## Data provided
►

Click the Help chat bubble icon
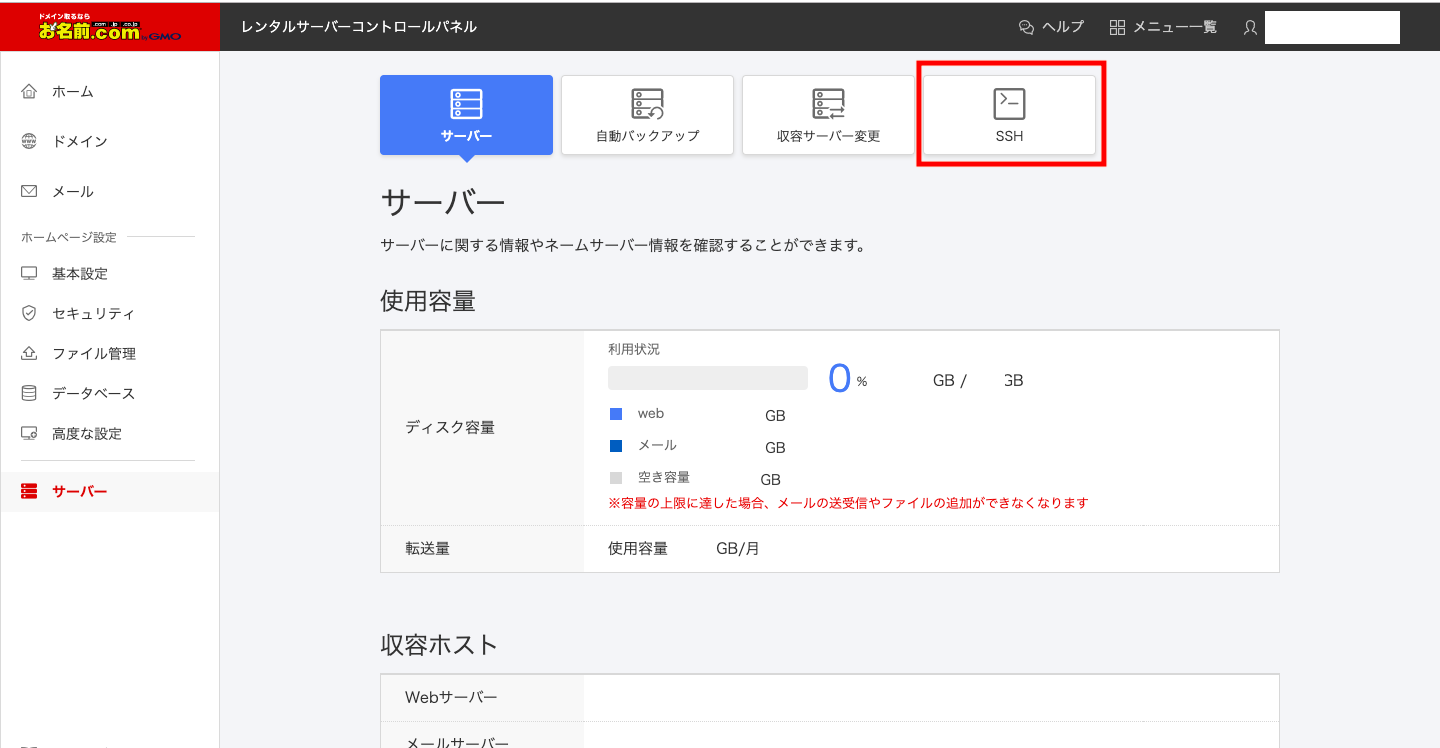This screenshot has height=748, width=1440. pyautogui.click(x=1026, y=27)
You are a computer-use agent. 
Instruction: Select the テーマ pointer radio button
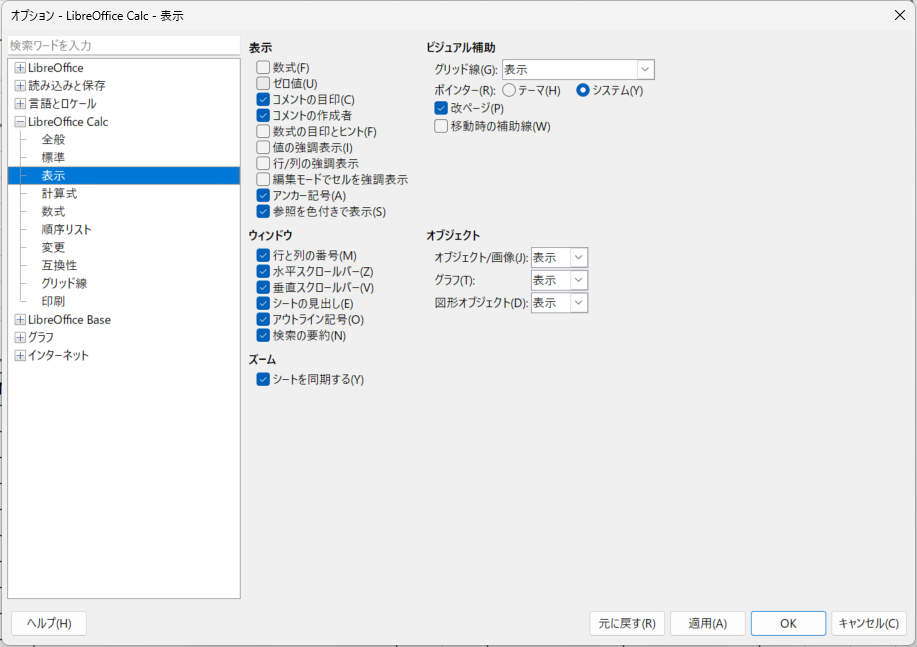pos(509,91)
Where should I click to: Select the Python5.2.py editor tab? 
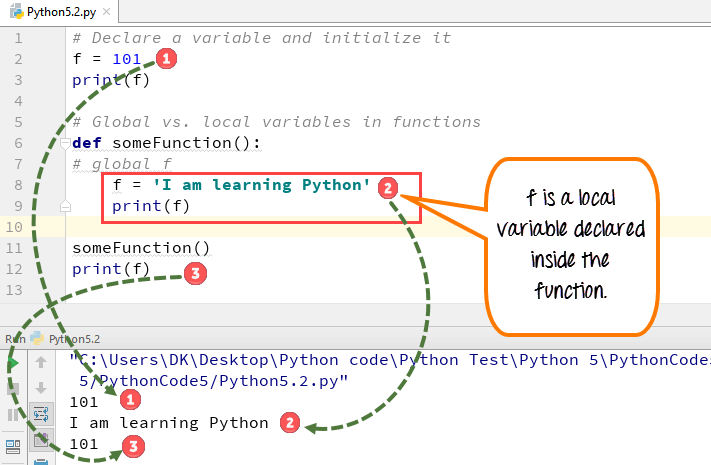tap(60, 12)

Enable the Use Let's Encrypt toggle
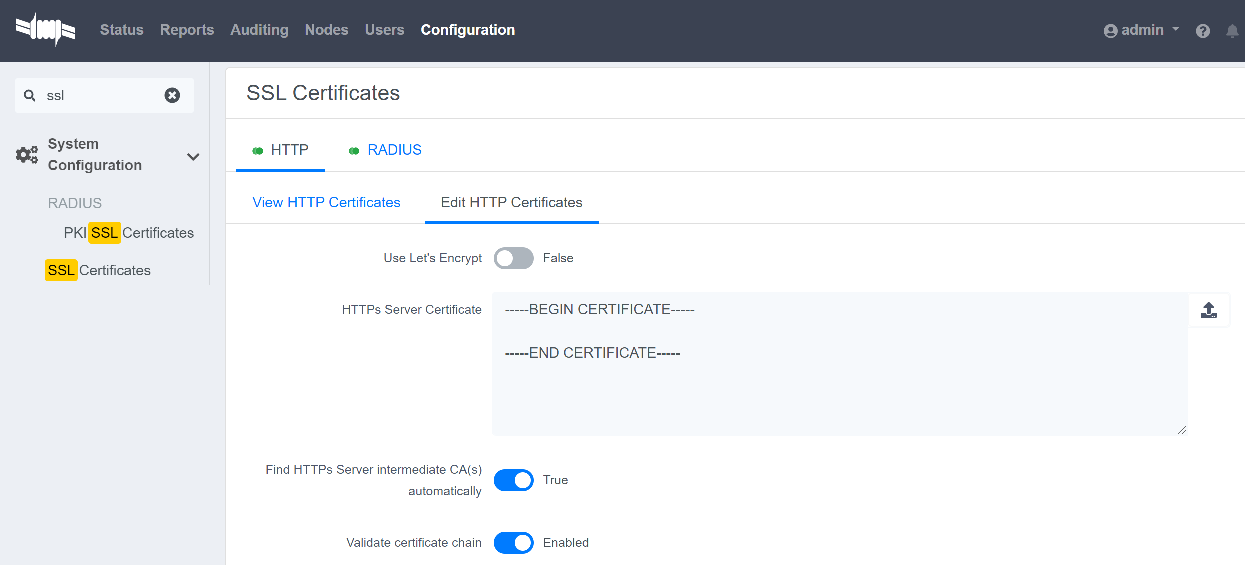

◄

## What is needed
For the entries above, the output must hold exactly the lines from the one with "You are a computer-use agent." through the last line, both included, and no pictures.

## Exercise output
You are a computer-use agent. 
Instruction: Select the テーマ pointer radio button
pos(509,91)
Where should I click to: Select the Python5.2.py editor tab? 
tap(60, 12)

Enable the Use Let's Encrypt toggle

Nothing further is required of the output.